Problem to work on: Show each line of the listing below that contains the string "Action".

Items:
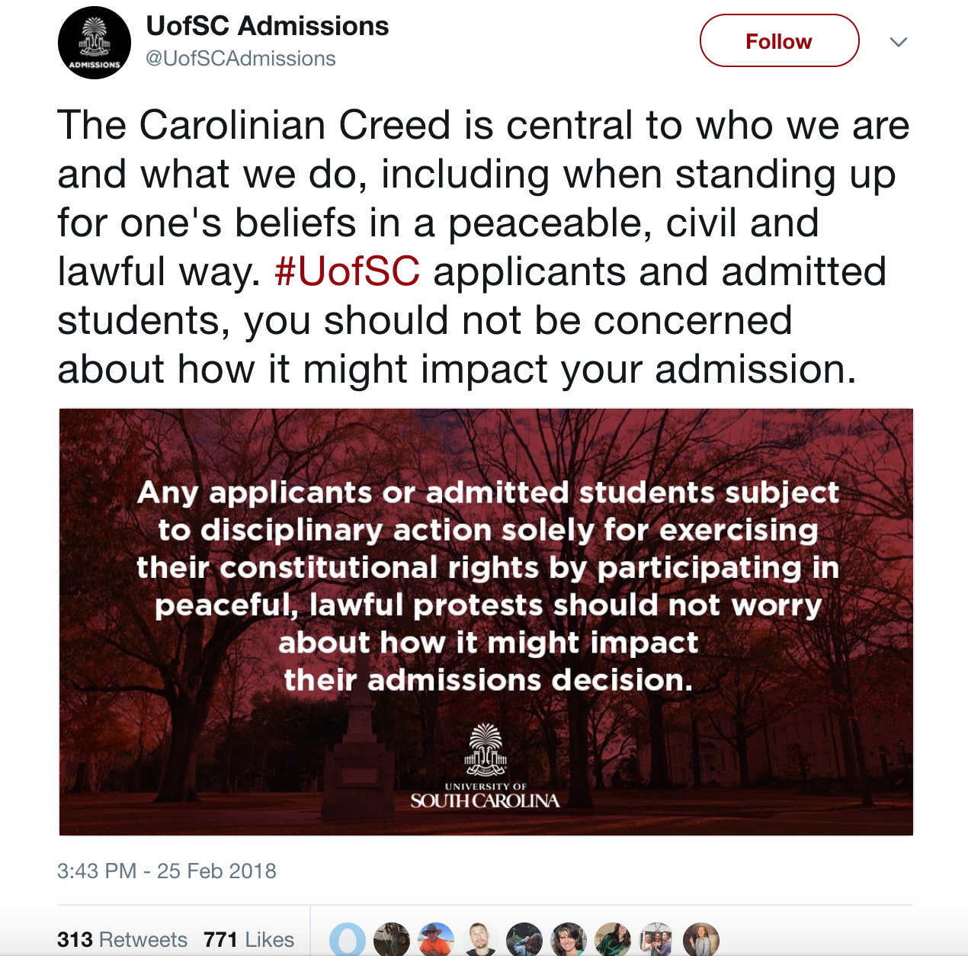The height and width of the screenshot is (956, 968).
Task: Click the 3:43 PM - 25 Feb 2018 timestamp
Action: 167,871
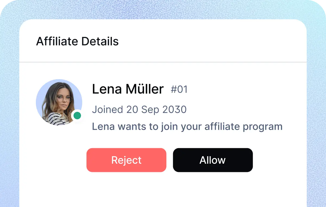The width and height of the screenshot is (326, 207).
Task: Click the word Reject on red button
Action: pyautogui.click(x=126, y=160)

Result below:
Action: 167,871
Action: pyautogui.click(x=126, y=160)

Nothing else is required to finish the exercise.